Codebreaking blockbuster The Imitation Game has rekindled public interest in the murky world of British wartime counter-espionage – a deadly serious game of cat and mouse played out in the grounds of Bletchley Park near Milton Keynes.

Starring Benedict Cumberbatch and Keira Knightley, the film dramatizes the day by day struggle to decode the Nazi’s ‘unbreakable’ Enigma machine – the fiendishly ingenious cipher capable of operating on 159 million million million settings.

Coach operators Bakers Dolphin has flagged up an immediate increase in bookings for their Bletchley Park day out as people from across North Somerset take the opportunity to tour the historic centre.

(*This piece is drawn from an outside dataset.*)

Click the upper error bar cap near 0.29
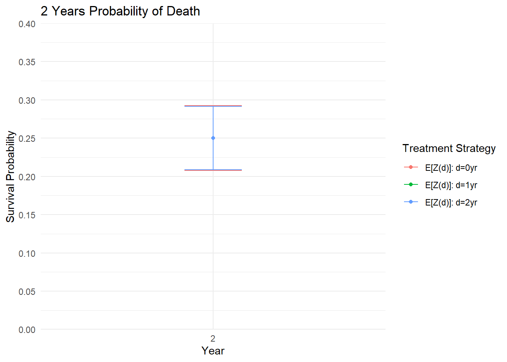This screenshot has height=362, width=507. (213, 106)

With pickups in Clevedon, Gordano and Nailsea fans of the film have a chance to tour the grand country house and its brood of cramped huts where MI6 and the Government Code and Cypher School broke Hitler’s codes and helped the Allies win the war.

Amanda Harrington, Sales and Marketing Director at Bakers Dolphin said: “The Imitation Game has stirred up enormous interest in this fascinating aspect of the war and our Gold Coach excursion to Bletchley Park has proved very popular with people keen on seeing where and how this vital work was carried out.”

The ornate country mansion is packed with eye-catching and pungent tableaus demonstrating what life was like for the hundreds of codebreakers and communications specialists who spent hour after hour poring over streams of apparent gibberish being transmitted by the enemy’s Enigma operators.

Recognising the life-or death importance of their work, Winston Churchill ordered a small army of intelligence operators in to help.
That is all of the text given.